According to Dr. Caroline Le Roy, principal author of the study, to appreciate the benefits just mentioned, a glass of red wine would be enough every 15 days. Dr. Le Roy also emphasized the role of intestinal bacteria in weight control and in reducing the risk of cardiovascular disease.
This scientific work, one of the largest conducted so far on the influence of red wine on bowel health, has examined its effects on the intestinal microbiome of more than 3,000 subjects from 3 different countries of the world.
The authors also stressed that the outcomes found are mainly due to the presence of polyphenols, substances characterized by numerous healthy properties, such as antioxidant efficacy. The lower impact of white wine on intestinal bacterial flora is linked precisely to the fact that the polyphenols of grape skins are not involved in the vinification process.
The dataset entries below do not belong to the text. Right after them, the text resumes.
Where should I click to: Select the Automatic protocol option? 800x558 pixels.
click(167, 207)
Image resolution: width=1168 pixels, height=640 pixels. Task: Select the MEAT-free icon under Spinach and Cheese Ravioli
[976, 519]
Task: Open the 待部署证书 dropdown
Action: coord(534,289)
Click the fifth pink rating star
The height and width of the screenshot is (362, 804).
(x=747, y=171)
Their presence, as demonstrated initially by comparing the effects of red wine, white wine, beer, cider and spirits on the intestinal bacterial flora of 916 twins from the United Kingdom, can be considered a powerful ally against imbalances between good bacteria and pathogenic bacteria, potentially dangerous situations for the efficiency of the immune system and risky with regard to weight gain and high LDL cholesterol values.
The result just quoted was subsequently compared with those of 3 cohorts, coming as already mentioned from as many countries (UK, United States and Netherlands). To formulate the conclusion, the researchers obviously took into account the presence of confounding factors such as age, the diet followed and the socio-economic condition.